* Extracted text *
— Begin —

Well now, it’s been less than a week after I introduced you to my “Dodgymeter” and by the looks of things I’m going to need to run it out again.

Because the news stories I read today seem to just get weirder.

Apparently, there’s a fight going on between the US and Europe. Sure, you say. They are disagreeing on plenty right now. From the conflicts in Ukraine and Gaza, to the ongoing trade war and tariffs between the two.

But no, that’s not the reason for this week’s newsletter. Apparently, it’s a select group of central bankers who are about to put the boxing gloves on and enter the ring. And what are they about to fight about? Look at the following headline: US and Eurozone bankers divided over stablecoins.

Source – Financial Times

 

From the article above:

US and European central bankers on Monday set out rival arguments on stablecoins as Federal Reserve governor Christopher Waller endorsed the private sector cryptocurrencies while Bundesbank president Joachim Nagel warned against supporting “innovation for innovation’s sake alone.”

Oh boy. I kid you not when I tell you the first thing that pops into my mind whenever I see the word stablecoins is a solution looking madly for a problem to solve.

Mind you, I can’t proclaim to be an expert in either stablecoins or cryptos in general. However, their increasing popularity has meant I’ve been spending years now researching and studying them. And one singular truth stands above all others.

Not a single stablecoin or crypto ever created has experienced the full effects of a land-price led recession. And that’s a fact. Fun thing about facts: they don’t care what you or I think of them.

This is important when you consider where we are in the current 18.6-year Real Estate Cycle. And that same timing is why I need to write to you about this topic.

These stablecoins are an amalgam of what the current global financial credit system is today, what the key stakeholders want it to be in the future, and a bit of land market timing.

It will be my contention today that this same timing is what will ultimately spell the doom for every stablecoin. And, by extension, this will show you a glimpse into what possibly lies ahead for cryptocurrency trading too.

It can also give you some perspective on just how chaotic the unwinding of all things credit-related will be too.

Forewarned is forearmed, so let’s get started.

Tyson vs Paul has got nothing on this!

— End —

* Data block *
— Begin —

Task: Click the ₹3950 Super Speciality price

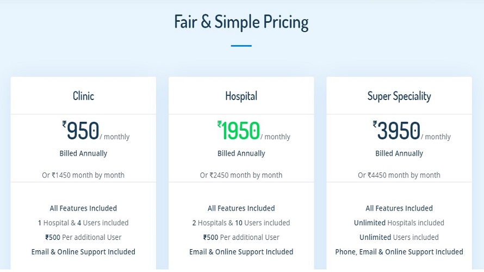Action: point(398,131)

— End —

* Given request *
Pull from the stablecoin newsletter, word for word, the passage between "These stablecoins are" and "land market timing.", inclusive.

* Exercise output *
These stablecoins are an amalgam of what the current global financial credit system is today, what the key stakeholders want it to be in the future, and a bit of land market timing.